By Steve Kornacki Published: April 26, 2007

Next February 5, when approximately 83 states are scheduled to hold primaries and caucuses that cumulatively figure to determine the party’s presidential nominee, chances are no one will remember anything from the lead-off Democratic debate.

There were no sharp attacks, no memorable exchanges, no gotcha moments. No one was asked about the hypothetical rape and murder of Kitty Dukakis; no one accidentally declared Poland liberated; and no one foolishly compared him or herself to Jack Kennedy.

The closest any candidate came to eloquence was when Mike Gravel randomly offered up an excerpt of Ronald Reagan’s 1984 put-down of Walter Mondale, saying that he wouldn’t hold his opponents’ youth and inexperience against them.

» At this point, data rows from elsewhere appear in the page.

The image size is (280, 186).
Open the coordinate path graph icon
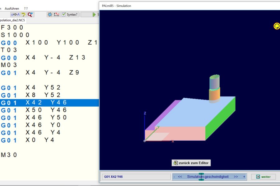coord(56,14)
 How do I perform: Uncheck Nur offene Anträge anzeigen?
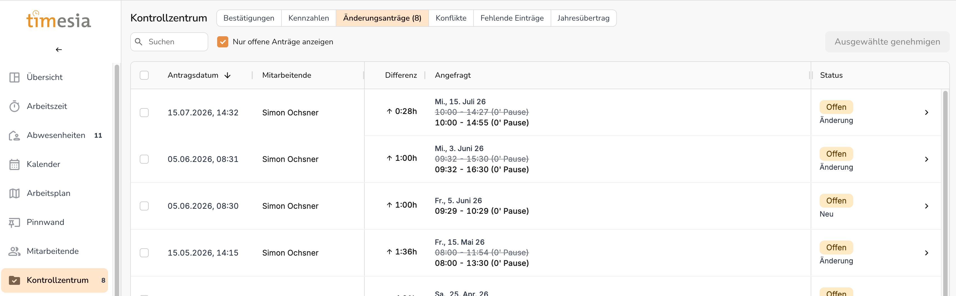point(223,42)
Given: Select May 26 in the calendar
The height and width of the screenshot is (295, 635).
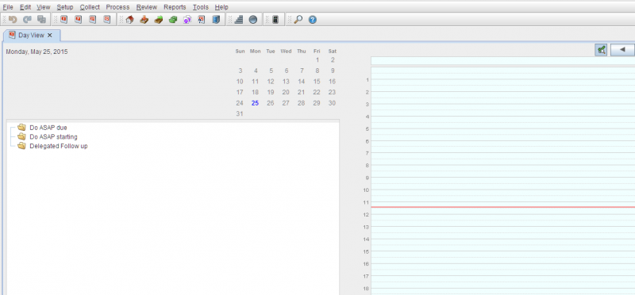Looking at the screenshot, I should pos(271,103).
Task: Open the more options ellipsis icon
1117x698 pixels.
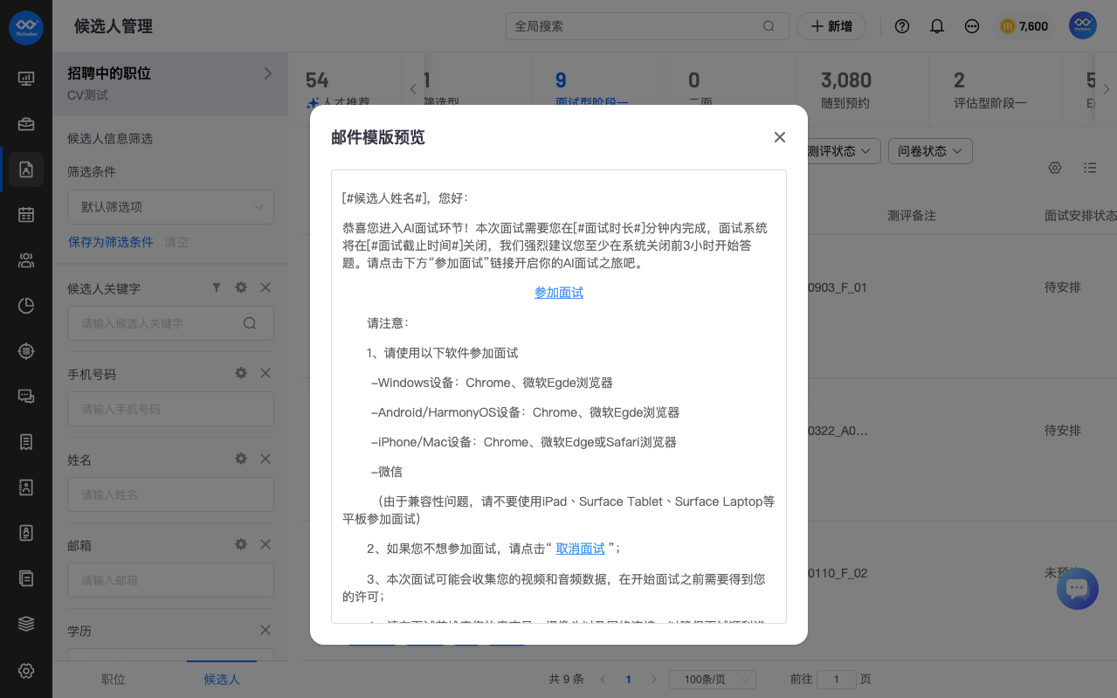Action: coord(971,26)
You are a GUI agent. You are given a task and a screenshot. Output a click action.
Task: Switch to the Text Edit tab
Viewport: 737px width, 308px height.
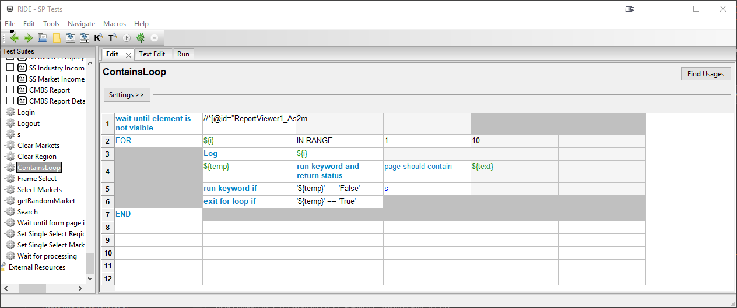(152, 54)
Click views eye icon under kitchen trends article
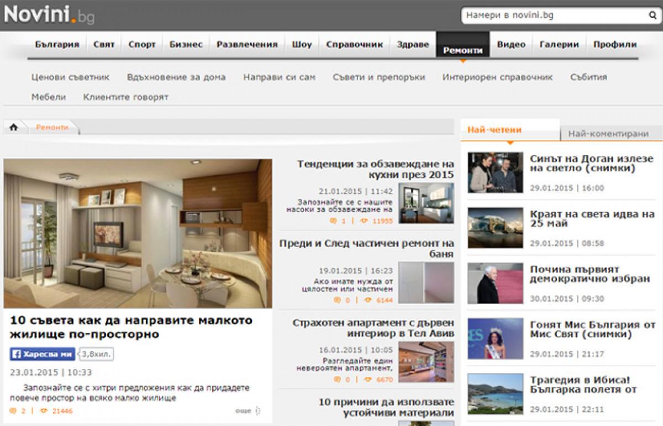Viewport: 663px width, 426px height. click(x=364, y=221)
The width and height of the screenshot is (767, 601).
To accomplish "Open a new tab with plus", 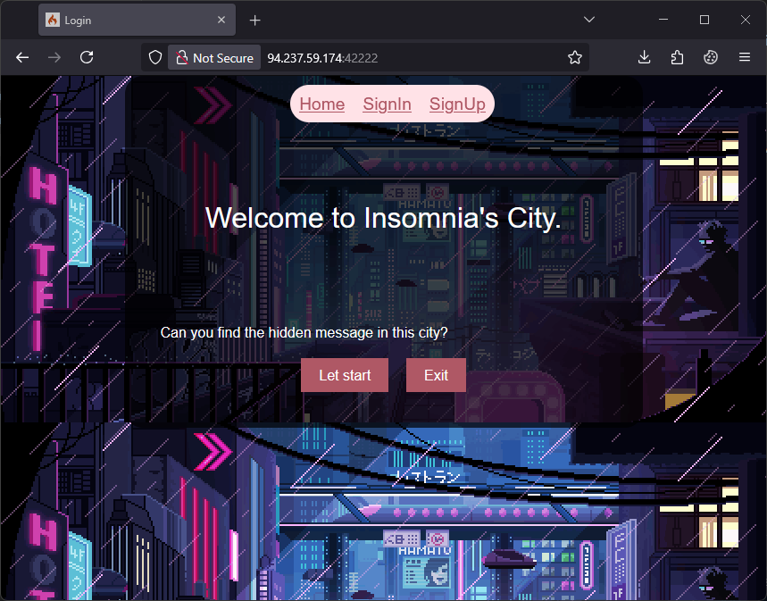I will [255, 20].
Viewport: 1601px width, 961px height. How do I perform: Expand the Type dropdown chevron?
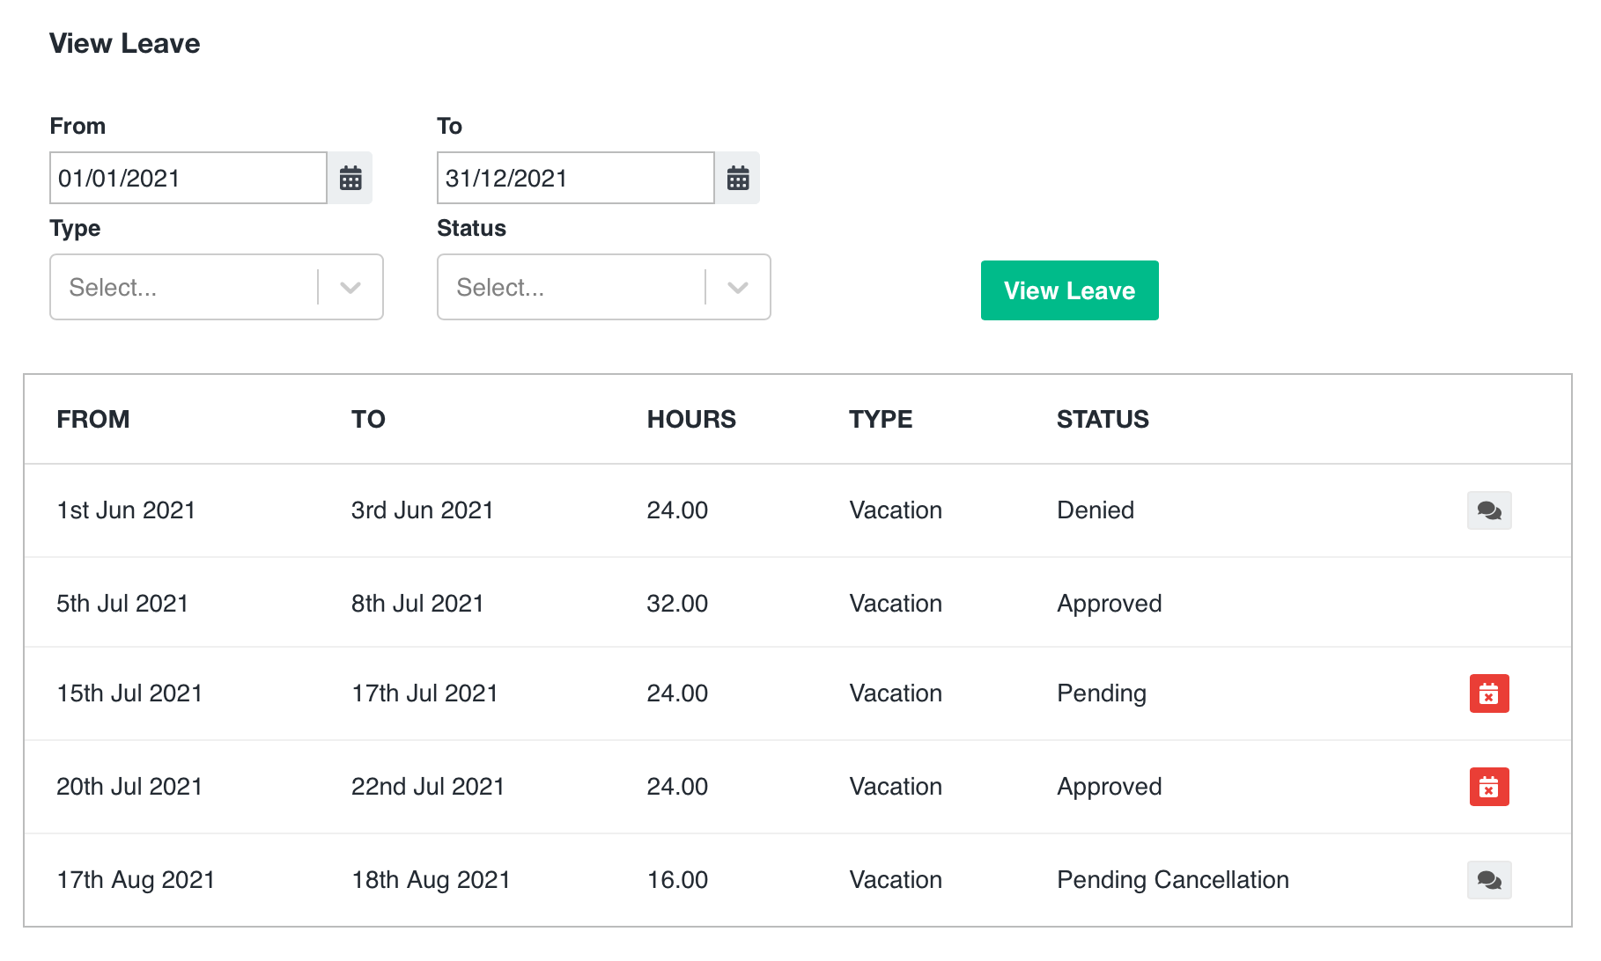click(351, 287)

No one really won this debate. Which makes it a default victory for Hillary Clinton, the only Democrat who stands to win simply by not losing.

Hillary’s performance itself was serviceable, the equivalent of a quarterback completing 13 of 25 passes for 170 yards and a touchdown. She likely benefited from lowered expectations, after months -- if not years -- of critical attacks on her supposedly tight, frigid and over-scripted public personality.

(More ... New York Observer > Politics)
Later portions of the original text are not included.